Eppure fino a ieri perfino il ministro dello Sviluppo economico Giancarlo Giorgetti sembrava aprire uno spiraglio alla discussione: “Il salario minimo non deve essere un tabù ma bisogna vedere come si fa”. Oggi però il ministro leghista al Messaggero ha appoggiato la proposta di un taglio al cuneo fiscale. Ma anche in questo caso Brunetta non sembra troppo convinto: “E’ uno strumento che riguarda le imprese e le famiglie. E’ uno strumento che serve dare più competitività alle imprese e più potere d’acquisto alle famiglie. Il problema è quello di trovare le coperture” dice. Resta ora da capire se la presa di posizione di Brunetta diventerà l’ennesimo problema della stabilità della maggioranza e del governo. Come noto, M5s (che lo propone da anni) e Pd sono a favore del salario minimo: “Per noi la questione salariale è fondamentale – ha detto di nuovo stamani il segretario del Pd Enrico Letta -, accanto a questo c’è anche l’impegno ad arrivare al salario minimo come hanno fatto in Germania, in Australia, Paesi simili al nostro che hanno fatto una scelta che anche noi dovremo fare”.

Il punto di vista di Brunetta, invece, pare avere più aderenza con la posizione della Cisl, certamente il sindacato più ostile a questa possibilità. Di certo la platea del ministro era quella giusta, perché interveniva al Festival dell’Economia di Trento, organizzato dalla Provincia autonoma e dal Gruppo 24 Ore. “Il salario minimo per legge non va bene – spiega Brunetta – perché è contro la nostra storia culturale di relazione industriali. Non buttiamo il bambino con l’acqua sporca e valorizziamo le nostre relazioni industriali. Il salario non può essere moderato ma deve corrispondere alla produttività”.
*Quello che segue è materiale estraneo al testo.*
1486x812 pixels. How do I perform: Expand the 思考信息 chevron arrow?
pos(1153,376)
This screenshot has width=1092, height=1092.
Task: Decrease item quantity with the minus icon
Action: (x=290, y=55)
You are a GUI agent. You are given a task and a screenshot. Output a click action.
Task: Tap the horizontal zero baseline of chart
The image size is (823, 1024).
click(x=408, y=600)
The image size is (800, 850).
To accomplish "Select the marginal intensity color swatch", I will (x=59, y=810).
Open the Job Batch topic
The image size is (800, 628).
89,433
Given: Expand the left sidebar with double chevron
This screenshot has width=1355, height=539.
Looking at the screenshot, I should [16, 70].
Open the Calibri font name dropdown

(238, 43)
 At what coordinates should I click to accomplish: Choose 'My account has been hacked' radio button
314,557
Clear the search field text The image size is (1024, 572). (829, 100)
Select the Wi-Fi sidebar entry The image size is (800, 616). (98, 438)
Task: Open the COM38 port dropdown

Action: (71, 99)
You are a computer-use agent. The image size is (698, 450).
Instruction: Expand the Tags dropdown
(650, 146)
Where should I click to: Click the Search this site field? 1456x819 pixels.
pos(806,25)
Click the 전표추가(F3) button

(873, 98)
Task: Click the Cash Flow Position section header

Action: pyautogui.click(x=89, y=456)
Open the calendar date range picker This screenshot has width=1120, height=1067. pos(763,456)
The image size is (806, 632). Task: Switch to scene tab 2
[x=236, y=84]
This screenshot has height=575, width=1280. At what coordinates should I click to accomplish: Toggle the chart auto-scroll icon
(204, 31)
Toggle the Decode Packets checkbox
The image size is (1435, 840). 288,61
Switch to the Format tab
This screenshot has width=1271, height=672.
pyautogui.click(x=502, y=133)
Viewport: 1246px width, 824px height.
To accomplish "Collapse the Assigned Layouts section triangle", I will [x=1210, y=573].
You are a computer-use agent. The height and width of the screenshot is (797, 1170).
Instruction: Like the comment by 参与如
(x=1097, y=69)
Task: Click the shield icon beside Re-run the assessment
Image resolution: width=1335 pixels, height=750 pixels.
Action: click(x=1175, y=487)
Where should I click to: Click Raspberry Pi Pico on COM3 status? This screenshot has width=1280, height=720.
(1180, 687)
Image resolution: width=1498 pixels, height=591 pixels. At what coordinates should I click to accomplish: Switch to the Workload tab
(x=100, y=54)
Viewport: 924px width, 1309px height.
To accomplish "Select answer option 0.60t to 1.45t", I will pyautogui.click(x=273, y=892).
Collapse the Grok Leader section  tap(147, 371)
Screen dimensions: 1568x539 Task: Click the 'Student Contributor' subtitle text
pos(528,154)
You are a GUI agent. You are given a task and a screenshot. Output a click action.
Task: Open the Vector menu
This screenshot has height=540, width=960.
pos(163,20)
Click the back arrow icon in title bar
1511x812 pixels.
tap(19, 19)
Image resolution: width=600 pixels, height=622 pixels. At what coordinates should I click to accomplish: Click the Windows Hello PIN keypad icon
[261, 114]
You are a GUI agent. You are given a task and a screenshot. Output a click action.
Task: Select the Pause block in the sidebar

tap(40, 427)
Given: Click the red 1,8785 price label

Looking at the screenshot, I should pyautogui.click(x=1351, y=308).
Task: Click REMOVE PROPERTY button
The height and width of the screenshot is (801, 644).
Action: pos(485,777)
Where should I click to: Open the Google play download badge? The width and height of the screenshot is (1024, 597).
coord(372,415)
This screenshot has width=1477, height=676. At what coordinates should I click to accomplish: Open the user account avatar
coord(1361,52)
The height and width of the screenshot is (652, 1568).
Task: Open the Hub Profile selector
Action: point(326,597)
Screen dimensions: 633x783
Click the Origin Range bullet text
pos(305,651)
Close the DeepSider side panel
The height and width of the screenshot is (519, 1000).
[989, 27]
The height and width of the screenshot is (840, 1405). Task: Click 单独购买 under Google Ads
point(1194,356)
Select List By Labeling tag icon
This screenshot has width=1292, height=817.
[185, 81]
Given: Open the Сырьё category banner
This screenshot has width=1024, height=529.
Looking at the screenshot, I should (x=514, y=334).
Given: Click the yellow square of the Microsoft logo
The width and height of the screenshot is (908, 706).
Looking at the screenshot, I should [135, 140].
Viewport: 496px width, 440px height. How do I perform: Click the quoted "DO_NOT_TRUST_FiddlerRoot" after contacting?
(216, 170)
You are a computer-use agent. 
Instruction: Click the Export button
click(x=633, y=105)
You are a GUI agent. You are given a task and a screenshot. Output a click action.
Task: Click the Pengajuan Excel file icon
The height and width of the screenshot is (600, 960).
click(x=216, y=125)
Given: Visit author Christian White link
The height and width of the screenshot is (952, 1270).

Il riferimento alle relazioni industriali del ministro è lo stesso che fa ancora oggi Luigi Sbarra, segretario della Cisl, il quale – parlando allo stesso festival di Trento – sottolinea che il salario minimo va “esteso e rafforzato attraverso la contrattazione”. Per Sbarra la soluzione è prendere “a riferimento il trattamento economico complessivo dei contratti sottoscritti dalle forze sociali più rappresentative”, vedere “quali sono i contratti maggiormente applicati nei settori di riferimento e questo è per noi il salario di riferimento”. “Io sono più interessato a parlare di salario massimo che di salario minimo” dice Sbarra. Più possibilista il leader della Uil Pierpaolo Bombardieri che si dice favorevole al salario minimo con una sola preoccupazione: che “non sostituisca i contratti” e quindi “non ci sia uno spostamento dei lavoratori tra chi ha il contratto e chi ha solo il salario minimo”.

Così l’iter della legge in commissione Lavoro al Senato, che già prosegue al rallentatore dal 2018, dopo una lieve accelerazione potrebbe subire un’altra frenata. Se e quando si comincerà a votare sugli emendamenti, si profila un altro scontro politico nella maggioranza. “Speriamo di poter ripartire con l’esame dopo le Comunali”, auspicava ieri Susy Matrisciano (M5s), presidente della commissione dove da inizio legislatura sono state depositate sei proposte, ed è stato scelto come testo base quella (dei tempi del Conte 1) di Nunzia Catalfo, ex ministra 5s del Lavoro che poi ad aprile 2021 ne ha presentata un’altra, non più solo sul salario minimo ma anche sulla rappresentanza delle parti sociali nella contrattazione collettiva, proponendo pure la detassazione degli aumenti dettati dai rinnovi contrattuali. È il modello a cui tendere, a partire dai 9 euro netti orari come base sotto cui non si può scendere, livello ora non garantito a circa 4,5 milioni di lavoratori secondo i dati Inps. Gli emendamenti sono già stati illustrati (molti sono sostitutivi o abrogativi), si attendono le relazioni tecniche dei ministeri dell’Economia e del Lavoro e i pareri della commissione Bilancio di Palazzo Madama.

Eppure in serata sul tempa interviene il ministro del Lavoro, Andrea Orlando, che dice: “Sul salario minimo vedo aperture positive da tutte le parti, c’è chi la vuole cotta e chi la vuole cruda. Vediamo qual è il punto di contatto che consenta di intervenire subito in attesa poi di una legge di carattere più organico e che consenta di dare una risposta immediata ai lavoratori che si trovano a basso reddito e a basso salario”.